Data:
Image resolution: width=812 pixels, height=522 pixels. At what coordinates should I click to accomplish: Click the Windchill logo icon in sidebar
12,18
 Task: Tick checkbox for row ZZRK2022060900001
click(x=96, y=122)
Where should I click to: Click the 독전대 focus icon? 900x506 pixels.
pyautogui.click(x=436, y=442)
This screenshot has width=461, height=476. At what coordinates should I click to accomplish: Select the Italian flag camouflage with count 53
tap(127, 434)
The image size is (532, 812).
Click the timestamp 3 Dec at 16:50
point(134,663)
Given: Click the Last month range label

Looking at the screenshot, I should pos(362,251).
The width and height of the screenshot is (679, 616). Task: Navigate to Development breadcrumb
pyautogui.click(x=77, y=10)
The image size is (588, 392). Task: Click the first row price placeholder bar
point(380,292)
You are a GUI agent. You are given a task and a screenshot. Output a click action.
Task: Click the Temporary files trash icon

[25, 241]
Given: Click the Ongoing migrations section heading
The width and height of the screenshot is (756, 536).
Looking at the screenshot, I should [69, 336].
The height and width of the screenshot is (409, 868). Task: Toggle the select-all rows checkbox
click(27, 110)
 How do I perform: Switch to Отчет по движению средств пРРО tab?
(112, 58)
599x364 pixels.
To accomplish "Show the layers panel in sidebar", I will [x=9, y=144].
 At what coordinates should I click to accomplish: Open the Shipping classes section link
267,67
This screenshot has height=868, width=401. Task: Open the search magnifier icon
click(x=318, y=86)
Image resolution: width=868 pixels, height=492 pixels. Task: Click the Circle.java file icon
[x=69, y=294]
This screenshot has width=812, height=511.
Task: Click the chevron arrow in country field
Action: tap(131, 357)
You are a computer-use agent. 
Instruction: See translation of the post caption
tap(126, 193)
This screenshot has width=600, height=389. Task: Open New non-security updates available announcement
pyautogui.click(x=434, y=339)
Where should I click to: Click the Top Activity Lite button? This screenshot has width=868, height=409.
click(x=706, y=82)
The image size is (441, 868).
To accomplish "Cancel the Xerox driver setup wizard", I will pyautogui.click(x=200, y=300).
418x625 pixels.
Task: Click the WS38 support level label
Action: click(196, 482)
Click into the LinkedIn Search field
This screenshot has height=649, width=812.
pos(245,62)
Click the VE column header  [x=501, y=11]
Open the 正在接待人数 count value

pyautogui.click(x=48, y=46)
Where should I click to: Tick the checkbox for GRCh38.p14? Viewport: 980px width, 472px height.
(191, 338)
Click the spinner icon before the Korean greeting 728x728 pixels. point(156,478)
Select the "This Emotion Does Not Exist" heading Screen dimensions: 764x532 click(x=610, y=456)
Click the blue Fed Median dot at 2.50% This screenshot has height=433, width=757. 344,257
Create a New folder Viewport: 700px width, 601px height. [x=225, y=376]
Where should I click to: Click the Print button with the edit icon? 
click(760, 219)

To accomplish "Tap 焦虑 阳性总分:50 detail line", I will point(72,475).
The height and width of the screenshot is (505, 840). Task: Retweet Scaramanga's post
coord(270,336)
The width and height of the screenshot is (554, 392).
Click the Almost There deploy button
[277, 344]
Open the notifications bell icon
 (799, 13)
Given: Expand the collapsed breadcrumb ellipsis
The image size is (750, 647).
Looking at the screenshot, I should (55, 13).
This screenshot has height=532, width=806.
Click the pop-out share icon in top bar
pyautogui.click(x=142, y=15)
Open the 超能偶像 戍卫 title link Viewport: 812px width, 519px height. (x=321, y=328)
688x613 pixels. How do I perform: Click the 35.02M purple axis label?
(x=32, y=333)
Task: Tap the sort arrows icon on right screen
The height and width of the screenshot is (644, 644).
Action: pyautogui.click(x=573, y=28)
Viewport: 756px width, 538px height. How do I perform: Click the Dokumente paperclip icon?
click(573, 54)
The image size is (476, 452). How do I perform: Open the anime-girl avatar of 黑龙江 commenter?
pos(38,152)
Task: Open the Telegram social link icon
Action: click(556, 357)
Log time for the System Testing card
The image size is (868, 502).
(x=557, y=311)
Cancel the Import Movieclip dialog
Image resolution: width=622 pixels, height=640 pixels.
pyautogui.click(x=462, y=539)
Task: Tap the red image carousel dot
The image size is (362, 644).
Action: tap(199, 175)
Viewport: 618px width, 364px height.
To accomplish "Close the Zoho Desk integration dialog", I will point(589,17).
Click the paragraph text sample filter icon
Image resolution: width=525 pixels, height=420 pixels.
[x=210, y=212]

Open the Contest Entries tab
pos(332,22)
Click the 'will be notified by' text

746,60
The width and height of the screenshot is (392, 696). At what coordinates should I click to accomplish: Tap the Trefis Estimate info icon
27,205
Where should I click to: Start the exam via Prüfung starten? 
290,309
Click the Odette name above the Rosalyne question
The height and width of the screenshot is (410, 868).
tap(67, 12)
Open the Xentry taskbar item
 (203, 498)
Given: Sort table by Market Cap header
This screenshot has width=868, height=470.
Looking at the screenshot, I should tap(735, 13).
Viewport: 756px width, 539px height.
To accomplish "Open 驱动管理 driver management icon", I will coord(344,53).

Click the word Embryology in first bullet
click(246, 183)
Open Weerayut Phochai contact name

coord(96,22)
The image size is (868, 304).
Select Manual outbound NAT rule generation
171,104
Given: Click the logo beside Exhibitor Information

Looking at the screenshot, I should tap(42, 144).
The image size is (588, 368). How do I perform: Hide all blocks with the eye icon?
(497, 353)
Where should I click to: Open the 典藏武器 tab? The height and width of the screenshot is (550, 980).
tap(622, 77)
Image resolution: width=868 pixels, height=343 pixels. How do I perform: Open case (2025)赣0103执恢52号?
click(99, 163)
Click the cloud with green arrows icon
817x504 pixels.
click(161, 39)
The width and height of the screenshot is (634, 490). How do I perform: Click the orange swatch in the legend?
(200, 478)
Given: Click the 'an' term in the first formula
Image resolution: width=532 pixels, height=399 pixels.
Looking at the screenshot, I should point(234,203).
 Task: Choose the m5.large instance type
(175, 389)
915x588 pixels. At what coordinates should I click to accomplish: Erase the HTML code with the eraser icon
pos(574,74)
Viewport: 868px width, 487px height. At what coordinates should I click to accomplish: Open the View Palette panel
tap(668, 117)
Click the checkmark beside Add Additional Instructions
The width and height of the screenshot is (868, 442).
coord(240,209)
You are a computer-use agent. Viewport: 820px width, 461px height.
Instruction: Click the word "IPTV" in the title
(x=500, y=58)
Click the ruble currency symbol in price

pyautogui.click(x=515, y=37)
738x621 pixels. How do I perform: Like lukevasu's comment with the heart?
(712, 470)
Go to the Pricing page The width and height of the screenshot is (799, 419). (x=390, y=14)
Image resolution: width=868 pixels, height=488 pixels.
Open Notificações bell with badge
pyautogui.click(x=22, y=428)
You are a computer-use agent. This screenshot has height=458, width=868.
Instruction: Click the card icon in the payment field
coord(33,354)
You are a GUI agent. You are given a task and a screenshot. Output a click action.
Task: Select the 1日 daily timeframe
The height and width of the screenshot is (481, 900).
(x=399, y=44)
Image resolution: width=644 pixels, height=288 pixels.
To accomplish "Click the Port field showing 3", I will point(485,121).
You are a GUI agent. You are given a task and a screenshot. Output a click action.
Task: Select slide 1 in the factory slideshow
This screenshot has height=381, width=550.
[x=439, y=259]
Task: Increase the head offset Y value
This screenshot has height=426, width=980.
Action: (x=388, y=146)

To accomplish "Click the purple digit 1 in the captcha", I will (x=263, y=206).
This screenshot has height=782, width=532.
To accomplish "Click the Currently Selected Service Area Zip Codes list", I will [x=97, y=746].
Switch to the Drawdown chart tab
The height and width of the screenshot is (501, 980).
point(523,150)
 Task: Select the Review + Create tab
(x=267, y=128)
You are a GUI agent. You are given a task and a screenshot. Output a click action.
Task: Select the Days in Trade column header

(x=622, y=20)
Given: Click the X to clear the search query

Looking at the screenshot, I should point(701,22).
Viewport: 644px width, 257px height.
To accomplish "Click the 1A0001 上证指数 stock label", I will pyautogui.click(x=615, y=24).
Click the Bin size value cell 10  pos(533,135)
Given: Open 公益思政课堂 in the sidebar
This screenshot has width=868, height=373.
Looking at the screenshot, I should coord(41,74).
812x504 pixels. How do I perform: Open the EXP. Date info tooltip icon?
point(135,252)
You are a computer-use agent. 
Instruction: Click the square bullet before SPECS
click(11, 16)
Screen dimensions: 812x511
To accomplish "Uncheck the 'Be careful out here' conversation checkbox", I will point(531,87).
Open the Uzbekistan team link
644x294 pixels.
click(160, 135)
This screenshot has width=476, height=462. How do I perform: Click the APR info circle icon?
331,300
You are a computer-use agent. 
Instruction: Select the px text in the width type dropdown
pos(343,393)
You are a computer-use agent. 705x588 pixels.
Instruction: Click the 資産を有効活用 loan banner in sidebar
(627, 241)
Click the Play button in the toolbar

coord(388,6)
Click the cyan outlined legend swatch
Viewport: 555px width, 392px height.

Requirement: All that is wanted is a faithful reproduction of the line above with "Click the blue", the line with "Task: Tap the sort", and every line in between.

Problem solution:
Click the blue Fed Median dot at 2.50% This screenshot has height=433, width=757. 344,257
Create a New folder Viewport: 700px width, 601px height. [x=225, y=376]
Where should I click to: Click the Print button with the edit icon? 
click(760, 219)

To accomplish "Tap 焦虑 阳性总分:50 detail line", I will point(72,475).
The height and width of the screenshot is (505, 840). Task: Retweet Scaramanga's post
coord(270,336)
The width and height of the screenshot is (554, 392).
Click the Almost There deploy button
[277, 344]
Open the notifications bell icon
 (799, 13)
Given: Expand the collapsed breadcrumb ellipsis
The image size is (750, 647).
Looking at the screenshot, I should (55, 13).
This screenshot has height=532, width=806.
Click the pop-out share icon in top bar
pyautogui.click(x=142, y=15)
Open the 超能偶像 戍卫 title link Viewport: 812px width, 519px height. (x=321, y=328)
688x613 pixels. How do I perform: Click the 35.02M purple axis label?
(x=32, y=333)
Task: Tap the sort arrows icon on right screen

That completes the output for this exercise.